Sin embargo, esta conclusión también se aplica al revés: tenemos que deshacernos por completo de la meritocracia, la noción de que alguien se ha ganado su salario más alto o su barrio más seguro. Pero, de nuevo, al igual que hay que mantener a las personas peligrosas fuera de las calles, hay que asegurarse de que los neurocirujanos sean competentes. Pero no hay que decirles que se han ganado su mejor salario, o quizá ni siquiera hay que darles un mejor salario. Según mi experiencia, eliminar la justicia penal será trivial en comparación con eliminar la meritocracia o el pensamiento meritocrático.

¿No le preocupa que abandonar el pensamiento meritocrático socave el incentivo para que, por ejemplo, la gente se haga neurocirujana?

Bueno, hay pocas cuestiones relacionadas con el libre albedrío en las que sea más utópico y tenga menos idea. Podría dar todo tipo de respuestas tontas, del tipo: «Todo lo que tenemos que hacer es reestructurar la sociedad de arriba abajo para que el prestigio y el dinero dejen de ser motivadores». O alguna otra tontería, como que en realidad no existe el altruismo verdadero (la idea de que «rasca a un altruista y sangra un hipócrita»), así que solo hay que esperar que las recompensas internas ayuden a la gente a superar todo el entrenamiento y las noches de insomnio. Quizá recurrir al espejo de la idea de que a veces el castigo estaría bien, pero solo en un sentido instrumental limitado; en este caso, también estaría bien utilizar la recompensa en un sentido instrumental (aunque eso solo reinventa los incentivos). Quizás lo mejor que podemos hacer es hacer lo contrario de lo que hacen los padres cuando reprenden a sus hijos malcriados diciéndoles que no son malas personas, pero que han hecho algo malo: no facilitar que un neurocirujano decida que tiene más derecho que otras personas; en lugar de eso, simplemente proclamar lo maravillosas que son sus acciones (sobre las que no tenía control, etc., etc.) : «Vaya, eres increíble, no hay nadie al oeste del Mississippi que pueda extirpar un glioblastoma como tú». Quizá eso podría funcionar…

¿Cómo lidia con el hecho de que no hay un «yo» que tome las decisiones?

Yo lo ignoro hipócritamente el 99 % de las veces. Pero hay que intentar reconocerlo en casos concretos que realmente importan, como si estás en un jurado o si eres padre y tratas de entender por qué tu hijo no aprende a leer. Hay que trabajar en ello en esos ámbitos.
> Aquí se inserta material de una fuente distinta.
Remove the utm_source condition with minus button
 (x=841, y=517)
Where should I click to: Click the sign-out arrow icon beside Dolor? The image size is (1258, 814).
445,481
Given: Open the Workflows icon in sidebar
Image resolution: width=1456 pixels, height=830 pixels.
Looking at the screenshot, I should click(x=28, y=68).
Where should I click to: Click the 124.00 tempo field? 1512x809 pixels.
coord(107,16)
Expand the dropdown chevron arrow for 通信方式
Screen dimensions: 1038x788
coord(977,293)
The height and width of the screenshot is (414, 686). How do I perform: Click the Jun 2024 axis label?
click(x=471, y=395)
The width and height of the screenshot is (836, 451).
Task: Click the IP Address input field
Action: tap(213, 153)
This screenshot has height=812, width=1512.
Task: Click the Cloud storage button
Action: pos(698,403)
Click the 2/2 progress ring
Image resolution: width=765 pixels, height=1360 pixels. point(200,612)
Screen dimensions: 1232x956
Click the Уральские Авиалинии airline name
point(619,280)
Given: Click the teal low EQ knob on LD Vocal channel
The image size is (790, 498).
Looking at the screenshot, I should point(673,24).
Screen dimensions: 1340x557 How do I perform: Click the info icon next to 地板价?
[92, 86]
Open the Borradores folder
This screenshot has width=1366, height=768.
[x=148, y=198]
Pero el 99 % de las veces, todos mis instintos son como los del capitán de un barco. No creo en el libre albedrío desde hace medio siglo y sigo siendo muy malo en ello.

Robert M. Sapolsky es autor de varias obras, entre las que se incluyen A Primate’s Memoir: A Neuroscientist’s Unconventional Life Among the Baboons (2001), The Trouble With Testosterone: And Other Essays on the Biology of the Human Predicament (1997) y Why Zebras Don’t Get Ulcers (1994). Su penúltimo libro, Behave: The Biology of Humans at Our Best and Worst (2017), fue un éxito de ventas del New York Times y fue nombrado mejor libro del año por The Washington Post y The Wall Street Journal. Es profesor de biología y neurología en la Universidad de Stanford y ha recibido la beca «Genius Grant» de la Fundación MacArthur.